« Eole-de-Ruz », ou comment faire main basse sur un projet éolien

Le projet de parc éolien de Montperreux s’appelle donc désormais « Eole-de-Ruz ». Ainsi en ont décidé les autorités communales de Val-de-Ruz et Groupe E, dans un moment de grande inspiration. L’opération prêterait à sourire, si elle ne cachait en réalité tout une série de problèmes.

En associant ce parc éolien au seul Val-de-Ruz, les autorités communales s’approprient la production électrique de ce site, qui fait pourtant partie d’une planification cantonale votée par les citoyennes et citoyens de tout le canton en 2014. Elles ne s’en cachent d’ailleurs pas, affirmant qu’il s’agit de permettre aux 17’000 habitants de Val-de-Ruz – et rien qu’à eux – de bénéficier d’une production d’électricité locale et renouvelable. Et tant pis pour les autres qui pensaient naïvement en glissant leur bulletin dans l’urne que l’éolien profiterait à tout le canton. Rappelez-vous du slogan de la votation de 2014 : « NOTRE vent, NOTRE énergie ». Désormais, c’est « MON vent, MON énergie ».

MATÉRIEL D'ÉTUDE:

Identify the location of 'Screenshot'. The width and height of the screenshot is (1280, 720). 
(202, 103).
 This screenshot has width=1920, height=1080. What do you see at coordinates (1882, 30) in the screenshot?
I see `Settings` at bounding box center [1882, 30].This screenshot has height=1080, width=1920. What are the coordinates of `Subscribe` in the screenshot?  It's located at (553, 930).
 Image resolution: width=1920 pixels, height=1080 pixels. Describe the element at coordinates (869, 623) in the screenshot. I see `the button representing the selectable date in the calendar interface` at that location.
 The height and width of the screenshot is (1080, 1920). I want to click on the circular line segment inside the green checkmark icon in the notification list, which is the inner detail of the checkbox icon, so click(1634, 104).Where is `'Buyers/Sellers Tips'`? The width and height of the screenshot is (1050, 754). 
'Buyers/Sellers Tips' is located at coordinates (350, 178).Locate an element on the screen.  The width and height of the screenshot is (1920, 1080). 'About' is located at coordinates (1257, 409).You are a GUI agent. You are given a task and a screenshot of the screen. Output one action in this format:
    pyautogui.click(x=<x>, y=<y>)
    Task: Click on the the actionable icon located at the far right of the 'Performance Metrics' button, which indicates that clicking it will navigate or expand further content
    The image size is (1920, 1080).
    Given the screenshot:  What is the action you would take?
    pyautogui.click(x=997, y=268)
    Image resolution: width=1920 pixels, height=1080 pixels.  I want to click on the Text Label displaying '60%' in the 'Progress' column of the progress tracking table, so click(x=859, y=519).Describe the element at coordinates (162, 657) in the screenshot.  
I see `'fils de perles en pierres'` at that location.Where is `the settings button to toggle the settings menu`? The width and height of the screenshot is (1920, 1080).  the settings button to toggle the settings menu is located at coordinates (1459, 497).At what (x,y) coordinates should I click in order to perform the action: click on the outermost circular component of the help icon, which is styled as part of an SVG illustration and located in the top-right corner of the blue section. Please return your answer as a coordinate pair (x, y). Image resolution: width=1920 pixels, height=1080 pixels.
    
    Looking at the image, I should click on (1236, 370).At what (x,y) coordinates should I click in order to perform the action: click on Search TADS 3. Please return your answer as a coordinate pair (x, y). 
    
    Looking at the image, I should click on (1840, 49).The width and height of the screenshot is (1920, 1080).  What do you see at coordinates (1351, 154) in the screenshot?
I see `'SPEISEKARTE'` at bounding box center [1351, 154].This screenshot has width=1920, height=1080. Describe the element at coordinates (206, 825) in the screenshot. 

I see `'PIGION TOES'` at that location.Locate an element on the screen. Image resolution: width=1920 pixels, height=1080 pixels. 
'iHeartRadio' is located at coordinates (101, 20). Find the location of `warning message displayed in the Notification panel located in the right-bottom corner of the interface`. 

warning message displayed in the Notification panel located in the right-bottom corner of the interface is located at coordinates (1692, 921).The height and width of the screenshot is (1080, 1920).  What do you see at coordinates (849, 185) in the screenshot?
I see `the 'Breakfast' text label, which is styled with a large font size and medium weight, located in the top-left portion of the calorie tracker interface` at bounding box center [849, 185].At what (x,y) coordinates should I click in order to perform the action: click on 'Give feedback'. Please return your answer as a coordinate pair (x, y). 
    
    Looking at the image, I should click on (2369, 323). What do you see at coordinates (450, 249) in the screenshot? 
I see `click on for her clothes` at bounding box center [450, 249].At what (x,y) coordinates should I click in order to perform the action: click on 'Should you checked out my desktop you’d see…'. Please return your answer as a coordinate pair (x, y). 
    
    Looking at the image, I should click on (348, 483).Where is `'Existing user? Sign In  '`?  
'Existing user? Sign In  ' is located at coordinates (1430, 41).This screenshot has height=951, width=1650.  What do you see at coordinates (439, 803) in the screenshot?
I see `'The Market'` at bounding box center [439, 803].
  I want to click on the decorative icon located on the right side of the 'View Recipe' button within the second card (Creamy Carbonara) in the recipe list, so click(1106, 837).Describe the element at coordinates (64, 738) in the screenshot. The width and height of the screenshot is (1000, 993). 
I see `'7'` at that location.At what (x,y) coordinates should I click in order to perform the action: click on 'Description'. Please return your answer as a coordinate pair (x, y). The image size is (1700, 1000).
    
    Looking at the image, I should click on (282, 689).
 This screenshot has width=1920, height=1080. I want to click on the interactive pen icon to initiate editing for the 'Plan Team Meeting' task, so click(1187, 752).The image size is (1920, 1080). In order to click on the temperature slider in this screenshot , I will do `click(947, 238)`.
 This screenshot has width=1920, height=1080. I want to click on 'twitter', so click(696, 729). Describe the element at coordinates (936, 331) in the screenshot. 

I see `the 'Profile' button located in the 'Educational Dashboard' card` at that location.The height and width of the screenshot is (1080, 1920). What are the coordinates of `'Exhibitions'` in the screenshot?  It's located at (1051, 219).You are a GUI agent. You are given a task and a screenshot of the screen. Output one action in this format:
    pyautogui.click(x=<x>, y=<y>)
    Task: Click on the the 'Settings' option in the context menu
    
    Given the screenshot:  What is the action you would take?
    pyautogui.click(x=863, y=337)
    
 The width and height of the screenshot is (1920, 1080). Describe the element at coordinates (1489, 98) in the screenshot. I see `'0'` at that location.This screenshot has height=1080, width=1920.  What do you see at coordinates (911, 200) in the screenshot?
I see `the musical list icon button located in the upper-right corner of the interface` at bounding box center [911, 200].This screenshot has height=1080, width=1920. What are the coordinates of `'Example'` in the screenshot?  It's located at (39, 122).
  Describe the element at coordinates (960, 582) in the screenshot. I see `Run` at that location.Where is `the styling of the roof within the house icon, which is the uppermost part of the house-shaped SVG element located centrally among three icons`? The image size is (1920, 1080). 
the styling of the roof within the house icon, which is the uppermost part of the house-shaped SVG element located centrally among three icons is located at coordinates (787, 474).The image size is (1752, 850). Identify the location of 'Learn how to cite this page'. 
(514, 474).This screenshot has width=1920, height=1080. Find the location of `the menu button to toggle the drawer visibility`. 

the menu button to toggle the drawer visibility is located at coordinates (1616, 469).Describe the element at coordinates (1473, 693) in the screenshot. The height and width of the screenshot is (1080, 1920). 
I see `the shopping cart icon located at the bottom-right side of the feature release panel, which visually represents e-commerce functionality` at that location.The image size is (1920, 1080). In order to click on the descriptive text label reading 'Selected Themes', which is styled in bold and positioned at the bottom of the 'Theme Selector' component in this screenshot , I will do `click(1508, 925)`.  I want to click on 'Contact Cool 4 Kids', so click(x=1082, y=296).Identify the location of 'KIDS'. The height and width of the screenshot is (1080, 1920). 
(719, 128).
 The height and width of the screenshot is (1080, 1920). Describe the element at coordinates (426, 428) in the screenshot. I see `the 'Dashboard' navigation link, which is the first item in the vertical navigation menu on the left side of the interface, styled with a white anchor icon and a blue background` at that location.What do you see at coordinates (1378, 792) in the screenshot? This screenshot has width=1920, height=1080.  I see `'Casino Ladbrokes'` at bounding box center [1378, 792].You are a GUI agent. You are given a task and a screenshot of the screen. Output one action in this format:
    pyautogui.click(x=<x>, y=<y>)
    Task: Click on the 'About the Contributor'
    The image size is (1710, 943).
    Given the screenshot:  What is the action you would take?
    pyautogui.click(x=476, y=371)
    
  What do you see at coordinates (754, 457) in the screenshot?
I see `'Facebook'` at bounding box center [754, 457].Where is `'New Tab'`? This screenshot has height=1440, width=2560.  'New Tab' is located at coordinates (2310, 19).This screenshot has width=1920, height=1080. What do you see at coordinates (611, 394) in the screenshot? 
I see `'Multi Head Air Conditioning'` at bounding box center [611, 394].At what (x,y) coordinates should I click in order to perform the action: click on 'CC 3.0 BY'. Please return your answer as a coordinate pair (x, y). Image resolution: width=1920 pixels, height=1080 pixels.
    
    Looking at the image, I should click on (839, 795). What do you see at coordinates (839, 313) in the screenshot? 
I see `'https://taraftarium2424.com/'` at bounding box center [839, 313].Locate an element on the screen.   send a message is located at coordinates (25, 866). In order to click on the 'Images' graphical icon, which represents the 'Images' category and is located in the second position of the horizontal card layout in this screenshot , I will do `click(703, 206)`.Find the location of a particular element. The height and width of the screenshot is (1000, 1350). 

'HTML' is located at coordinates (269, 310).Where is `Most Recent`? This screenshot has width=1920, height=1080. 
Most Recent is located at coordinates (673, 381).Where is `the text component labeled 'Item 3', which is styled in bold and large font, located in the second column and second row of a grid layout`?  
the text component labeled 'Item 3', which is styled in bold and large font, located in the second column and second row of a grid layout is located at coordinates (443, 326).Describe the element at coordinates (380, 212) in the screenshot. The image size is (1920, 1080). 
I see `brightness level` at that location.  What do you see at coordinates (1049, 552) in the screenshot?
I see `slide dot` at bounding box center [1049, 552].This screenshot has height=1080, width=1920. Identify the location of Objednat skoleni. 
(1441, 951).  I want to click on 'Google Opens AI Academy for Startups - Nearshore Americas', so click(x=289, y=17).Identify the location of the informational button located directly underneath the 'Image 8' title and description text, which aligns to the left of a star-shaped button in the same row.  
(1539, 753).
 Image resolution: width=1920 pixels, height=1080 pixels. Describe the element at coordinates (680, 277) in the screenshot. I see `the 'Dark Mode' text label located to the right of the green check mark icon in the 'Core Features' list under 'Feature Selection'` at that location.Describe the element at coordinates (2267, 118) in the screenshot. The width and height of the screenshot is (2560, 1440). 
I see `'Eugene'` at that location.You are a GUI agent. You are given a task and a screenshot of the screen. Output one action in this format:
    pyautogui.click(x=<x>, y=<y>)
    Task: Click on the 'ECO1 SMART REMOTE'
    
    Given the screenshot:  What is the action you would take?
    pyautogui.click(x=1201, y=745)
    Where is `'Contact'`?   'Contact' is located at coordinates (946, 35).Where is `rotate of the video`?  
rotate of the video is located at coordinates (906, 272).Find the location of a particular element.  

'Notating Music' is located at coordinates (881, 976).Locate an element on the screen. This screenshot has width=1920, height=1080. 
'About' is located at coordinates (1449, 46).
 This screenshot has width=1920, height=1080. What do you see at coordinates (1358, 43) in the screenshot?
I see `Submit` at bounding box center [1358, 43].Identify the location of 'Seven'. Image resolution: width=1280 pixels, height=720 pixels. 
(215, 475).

SÉRIE D'EXERCICES:
1. Modifiez le passage de l'article sur le projet Eole-de-Ruz allant de "Le projet de" jusqu'à "série de problèmes." en y remplaçant "sourire" par "rire".
2. Prolongez l'article sur le projet Eole-de-Ruz à partir de l'endroit où il s'arrête.

CORRIGÉ:
1.
Le projet de parc éolien de Montperreux s’appelle donc désormais « Eole-de-Ruz ». Ainsi en ont décidé les autorités communales de Val-de-Ruz et Groupe E, dans un moment de grande inspiration. L’opération prêterait à rire, si elle ne cachait en réalité tout une série de problèmes.

2.
L’appropriation n’est pas nouvelle, elle a débuté très exactement le 25 mai 2020, lorsque le Conseil général de la Commune de Val-de-Ruz adoptait le plan communal des énergies et s’appropriait ni plus ni moins la production de trois projets éoliens d’un seul coup (Tête-de-Ran et La Joux-du-Plâne, en plus de Montperreux). Le but de la démarche était d’atteindre « l’autonomie » énergétique de la commune au moyen de la production éolienne. Comme si les éoliennes permettaient d’atteindre l’autonomie. Rien n’est plus faux. En réalité, Val-de-Ruz double sa dépendance : dépendance de sources d’approvisionnement extérieures les (très nombreux !) jours sans vent, à quoi s’ajoute la dépendance du reste du pays lorsqu’il s’agira de se débarrasser du courant excessif produit en situation venteuse. Mais passons, c’est un autre débat.

Plus fort encore : les localités du Val-de-Ruz ne verront presque rien de ces éoliennes géantes de 200 mètres de haut : situées à Montperreux, à côté de La Vue-des-Alpes, leurs nuisances toucheront La Chaux-de-Fonds, qui devra, si cette centrale éolienne se construit un jour, tirer un trait sur son classement au patrimoine mondial de l’UNESCO. « MON vent, MON énergie, et à TOI les conséquences ! ».

L’échec de la société NeuchEole explique en partie cette situation. Avec cette entité intercommunale qui avait pour but de coordonner la mise en place éolienne, on aurait pu assister à une répartition des retombées fiscales ainsi qu’à une mutualisation de la production entre les communes neuchâteloises, par exemple au travers de participations dans le capital de parcs éoliens. Or, plusieurs communes – notamment Val-de-Ruz – ont boudé NeuchEole, qui a accumulé les pertes sans aucune réalisation concrète à la clé, ce qui l’a contrainte en juin 2019 à se dissoudre.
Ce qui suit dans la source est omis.